To this end, the DeepMind team has been developing increasingly sophisticated geometric solvers. Their first version was released last January, named AlphaGeometry; the second version is called AlphaGeometry2.
The DeepMind team combined it with another system they developed, Alpha Proof, which conducts mathematical proofs. They found that it could solve four out of six problems listed in this summer's IMO. For this new study, the research team expanded the system's capability testing by providing multiple questions used in the IMO over the past 25 years.
The team constructed AlphaGeometry2 by integrating several core components, one of which is Google's Gemini language model. Other elements use mathematical rules to propose solutions or partial solutions to the original problem.
The team noted that to solve many IMO problems, certain constructions must be added before proceeding, meaning their system must be able to create them.
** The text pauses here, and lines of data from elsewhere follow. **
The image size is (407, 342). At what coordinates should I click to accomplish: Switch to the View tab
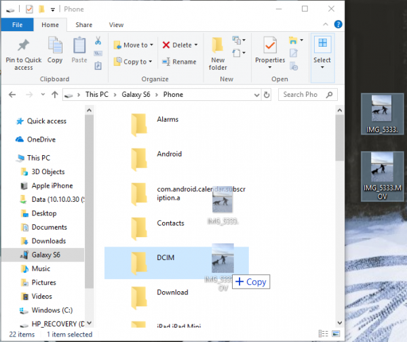click(116, 25)
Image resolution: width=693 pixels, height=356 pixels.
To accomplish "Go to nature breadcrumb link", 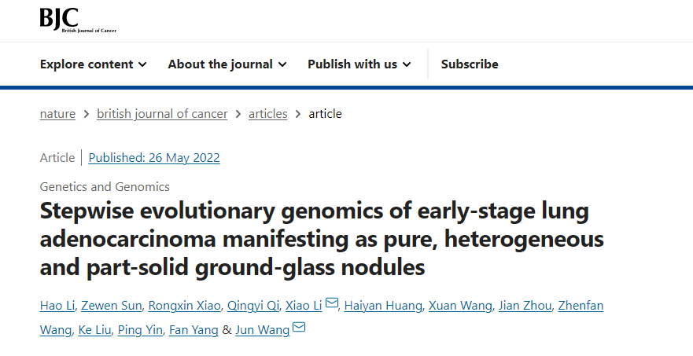I will [57, 114].
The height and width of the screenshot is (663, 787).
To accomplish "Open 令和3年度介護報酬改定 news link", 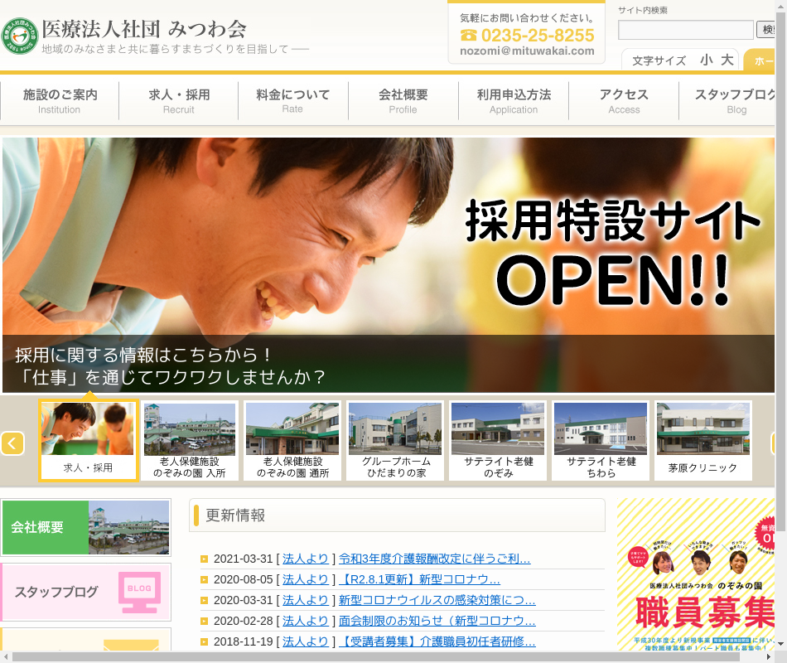I will pos(434,559).
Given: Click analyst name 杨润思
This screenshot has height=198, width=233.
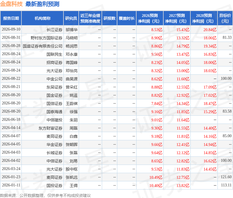Looking at the screenshot, I should point(72,46).
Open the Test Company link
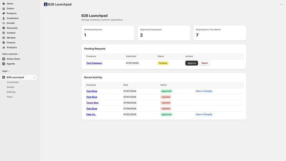This screenshot has width=286, height=161. pos(94,63)
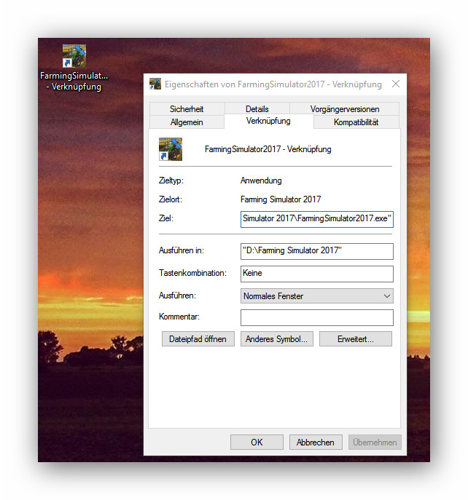Click the Verknüpfung tab
Image resolution: width=468 pixels, height=500 pixels.
point(268,121)
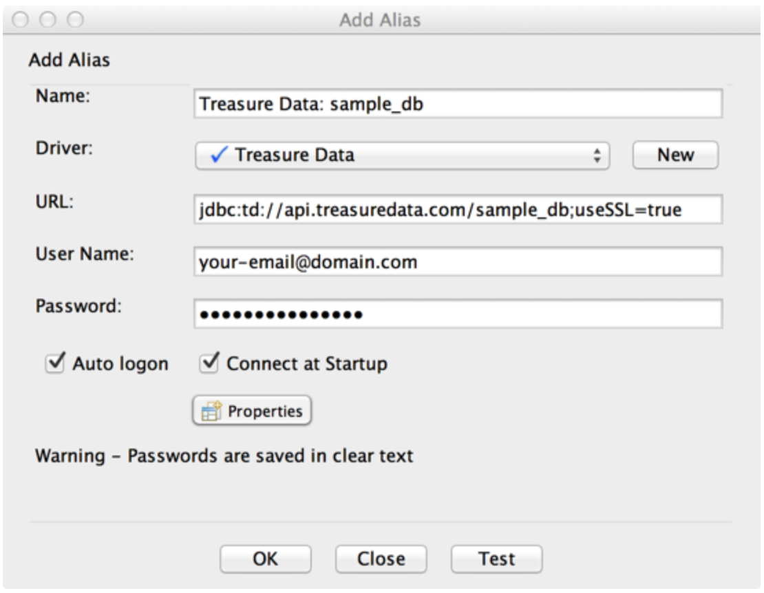
Task: Click the Properties table icon
Action: tap(211, 411)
Then, their system attempts to predict which constructions added to the diagram should be used for the reasoning required to solve the problem. AlphaGeometry2 suggests steps that might be used to solve a given problem and checks the logic of these steps before using them.
To test their system, researchers selected 45 questions from the IMO, some of which needed to be translated into a more usable format, resulting in a total of 50 questions. They reported that AlphaGeometry2 was able to correctly solve 42 of them, slightly above the average performance of human gold medalists in the competition.